As the bush war continued to drag on, and with no end in sight, the nation’s population tired of war, supported Prime Minister Ian Smith’s Internal Settlement with moderate Anglican Bishop Abel Muzorewa, this action effectively ended minority rule and brought universal suffrage to the population.

Despite these concessions and democracy self-evident for the nation then and for the future, the Marxist insurgents and world community, refused to recognize the new government of Zimbabwe – Rhodesia and the war continued, as did negotiations.

Finally, an agreement was reached at Lancaster House in London, England. between the Zimbabwe – Rhodesian government and the insurgent factions. The country temporarily reverted to British control and elections were held. With the British and Commonwealth election officials turning a blind eye to wide scale voter intimidation by ZANU, Mugabe won the election and became Prime Minister of Zimbabwe in March of 1980.

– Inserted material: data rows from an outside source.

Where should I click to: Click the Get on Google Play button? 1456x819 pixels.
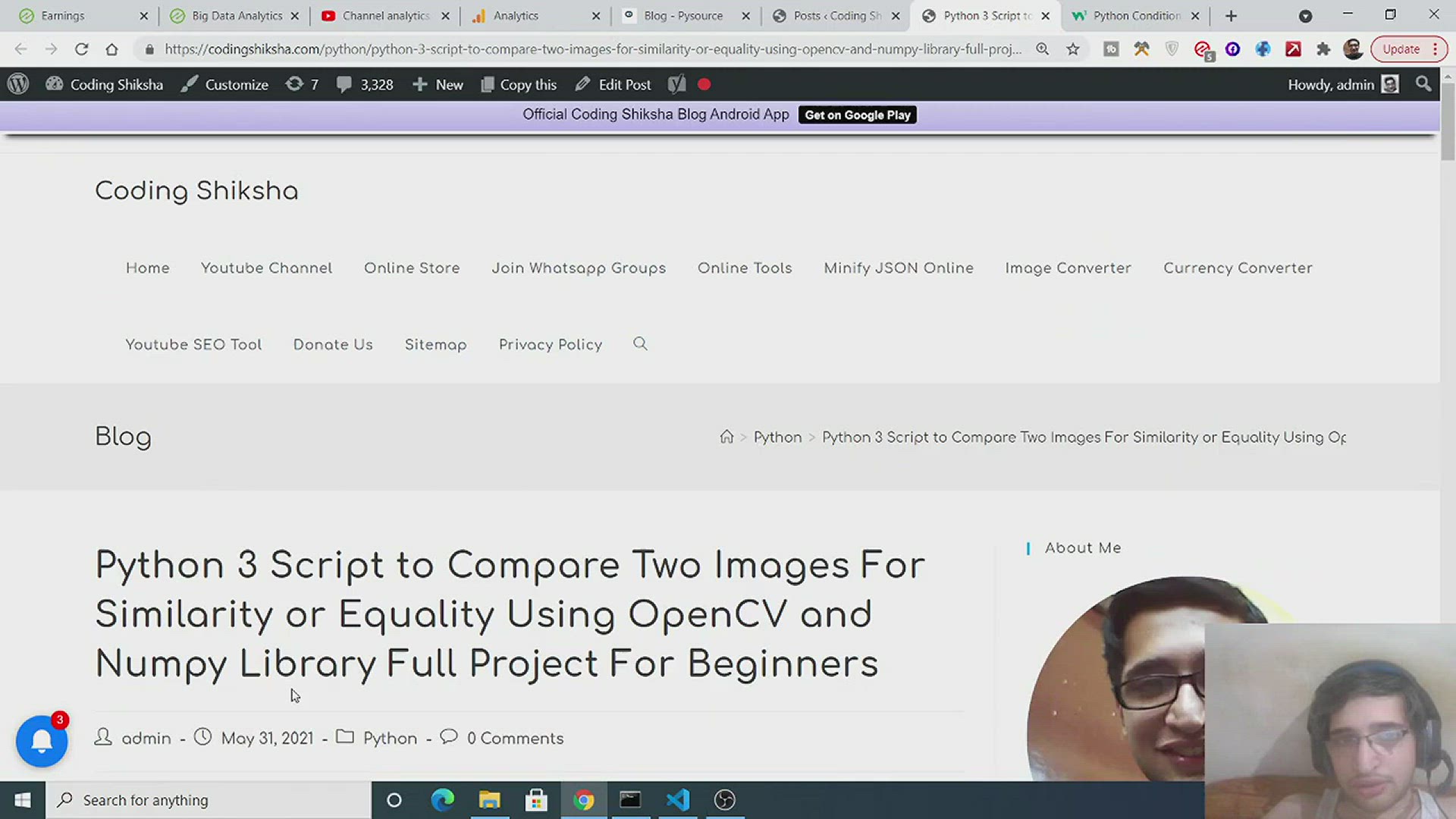(857, 115)

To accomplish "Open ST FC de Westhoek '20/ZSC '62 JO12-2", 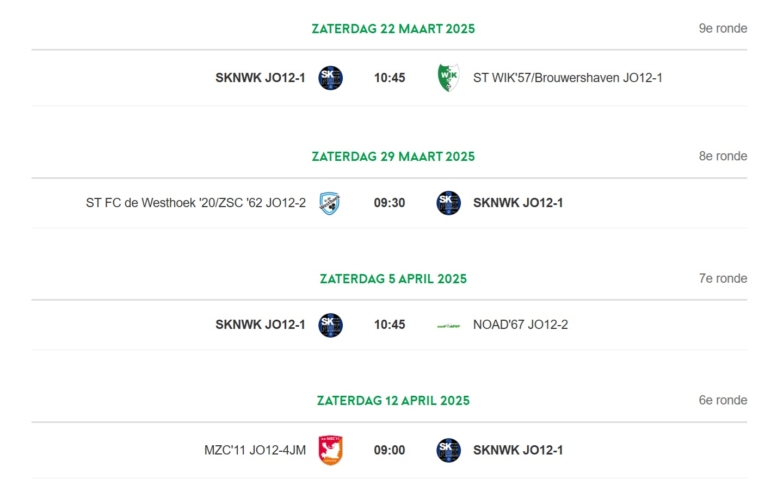I will point(196,203).
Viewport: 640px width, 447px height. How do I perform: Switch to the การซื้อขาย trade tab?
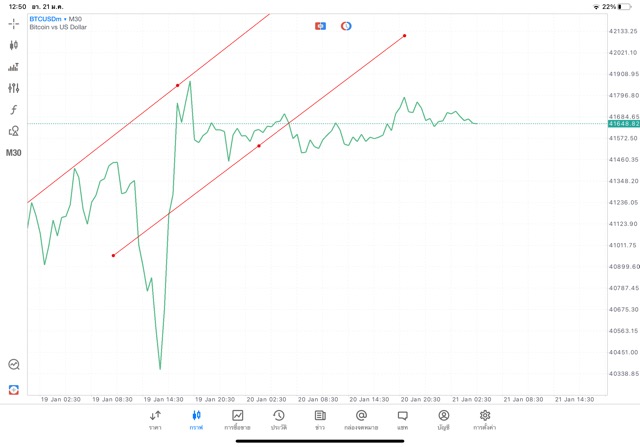237,419
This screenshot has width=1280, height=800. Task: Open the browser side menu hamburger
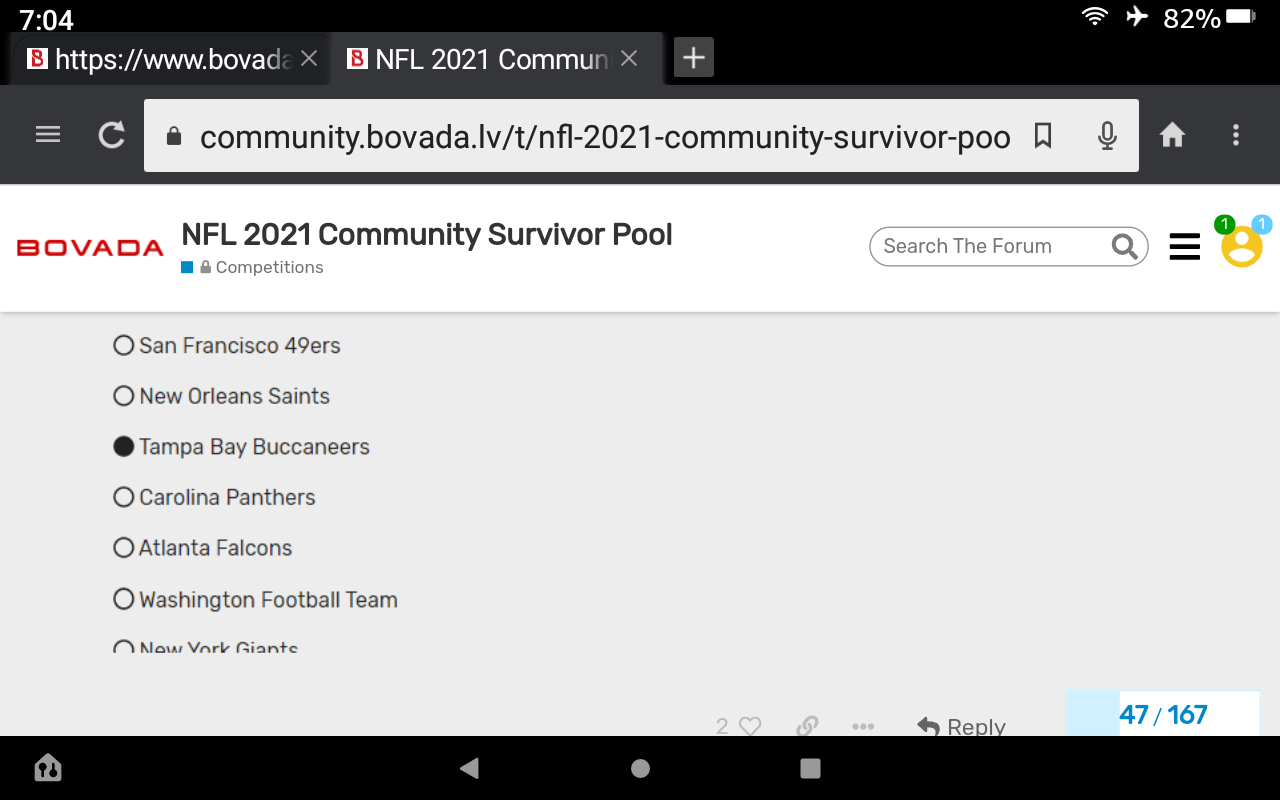48,135
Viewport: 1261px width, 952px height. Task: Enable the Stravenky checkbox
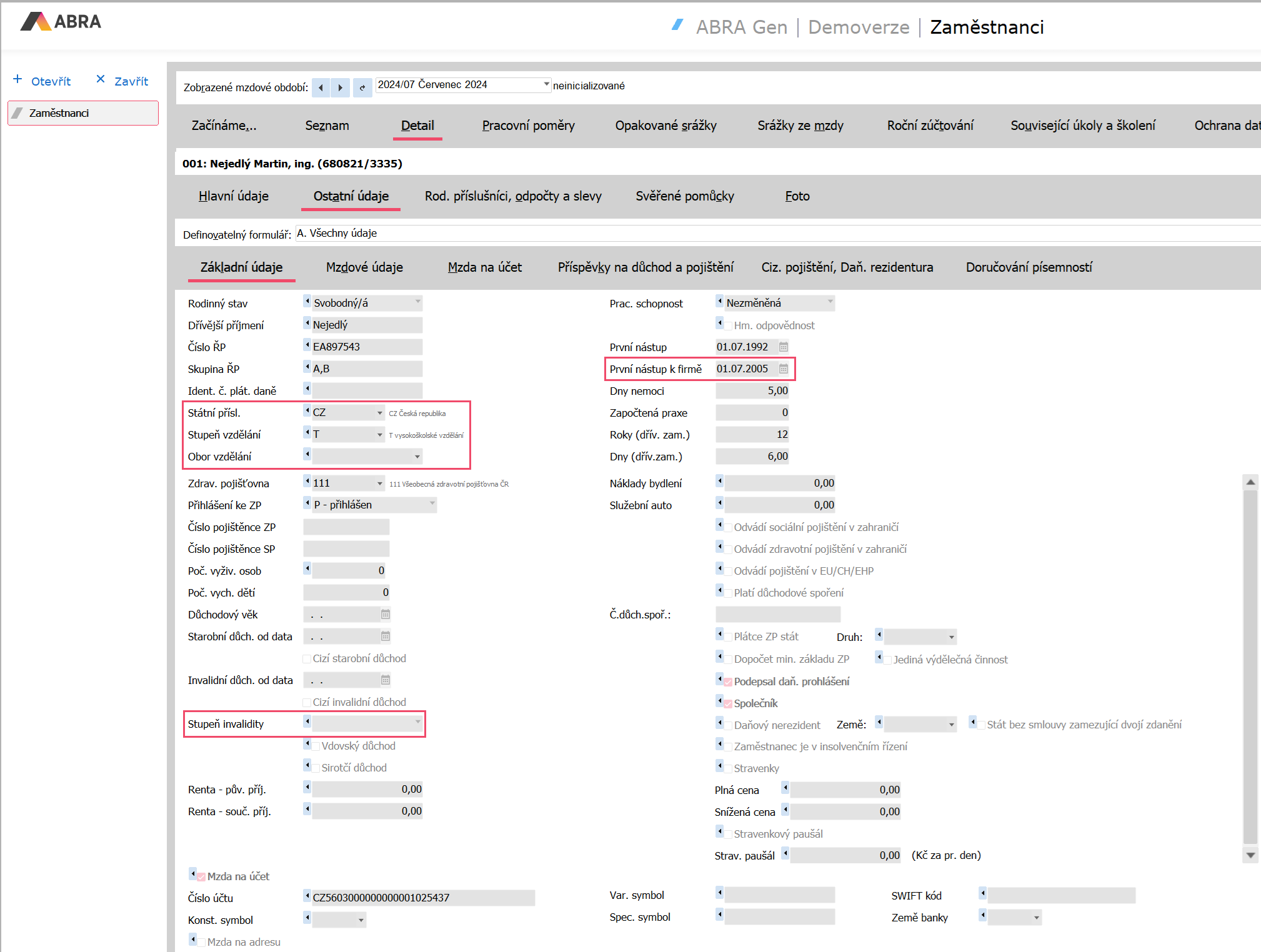click(x=728, y=768)
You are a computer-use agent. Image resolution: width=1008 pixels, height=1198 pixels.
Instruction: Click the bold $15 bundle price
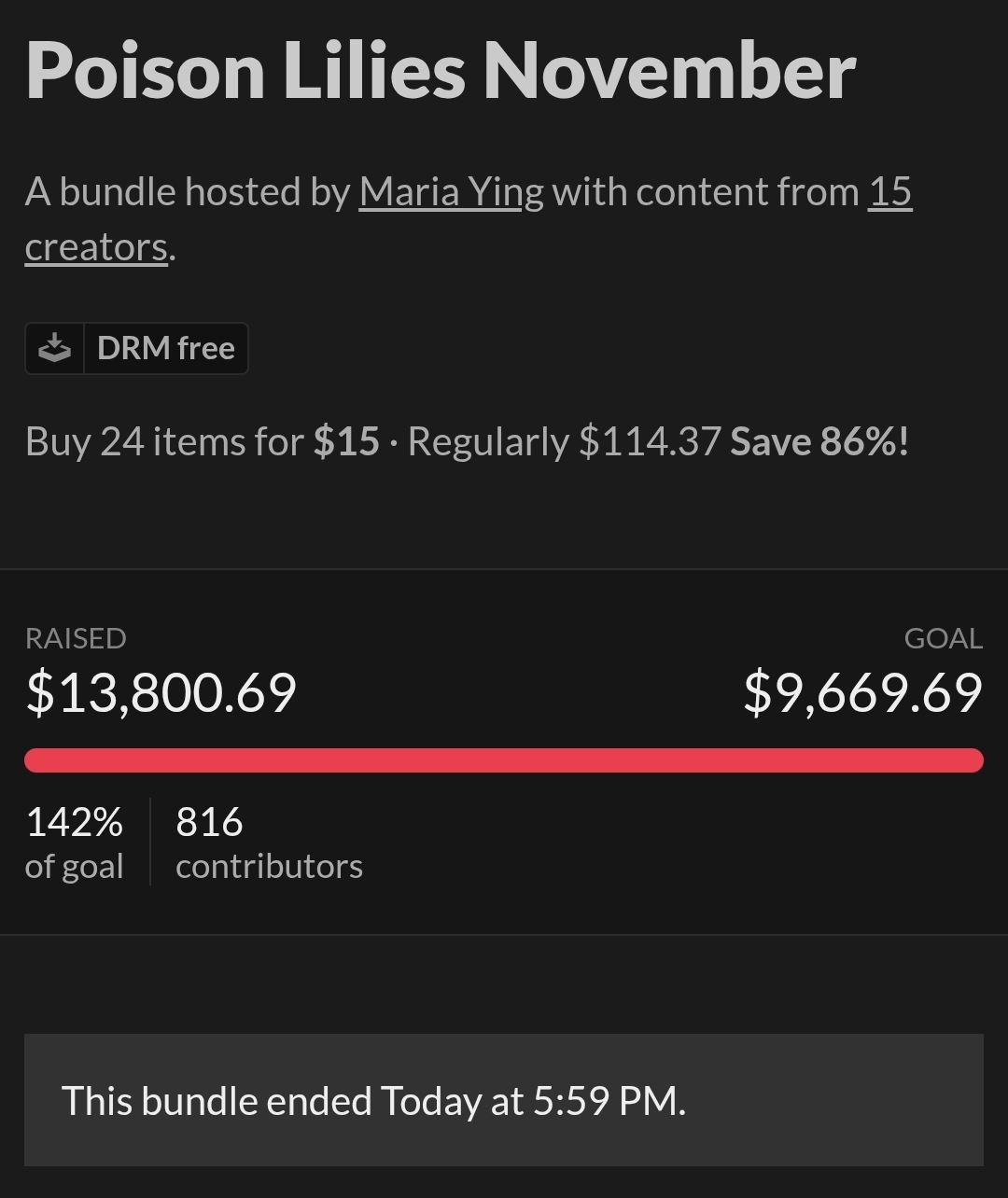tap(346, 441)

At first the government of Mugabe abided by the terms of the Lancaster House agreements, however slowly, then more rapidly it became apparent to the entire Zimbabwean population that Mugabe was nothing more than a tyrant enriching himself and his cronies at the expense of his countrymen.

 Under Mugabe’s Marxist rule, Zimbabwe had gone from a food exporter to food importer with much of the population starving. In the 1980’s the AIDS epidemic hit and the incompetent government was unfit to deal with the crisis. The white population was harassed, then terrorized into fleeing the country, and the Ndebele tribe suffered genocidal ethnic cleansing. As the years of corruption turned into decades, the Zimbabwean currency collapsed, and the currency was suspended. In 2015 a 100 trillion dollar Zimbabwean note was worth 40 U.S. cents. 

Finally, Prime Minister Mugabe’s own henchmen had had enough of him, and he was forced out. Mugabe fled the country to Singapore where he died in 2017.

For a brief second after Mugabe was deposed it looked as if democracy might have a chance to take hold in Zimbabwe, thus beginning the long process of recovery. However, those hopes have been dashed by tyrants now governing Zimbabwe who are the same as Mugabe, only the names have changed.

Today Zimbabwe is a basket case, with a non-existent currency, hopelessly corrupt, the rule of law is absent. Zimbabwe survives only by receiving foreign aid. Agriculture, manufacturing, mining and tourism are now only a shell of what they used to be. And there is very little employment for the population. The coronavirus has now struck the beleaguered nation, and the country’s youth see their situation as hopeless and without a future, over half the youth are now abusing opiate laced cough syrup to escape their reality.

 The psychotic despot Mugabe and the Marxist, promised the Zimbabwean people freedom, peace, prosperity instead Zimbabwean’s received brutal oppression, constant turmoil and crushing poverty. Hopefully Zimbabwe can serve as a point of reference to other nations or individuals that entertain thoughts of a Socialist or Marxist utopia.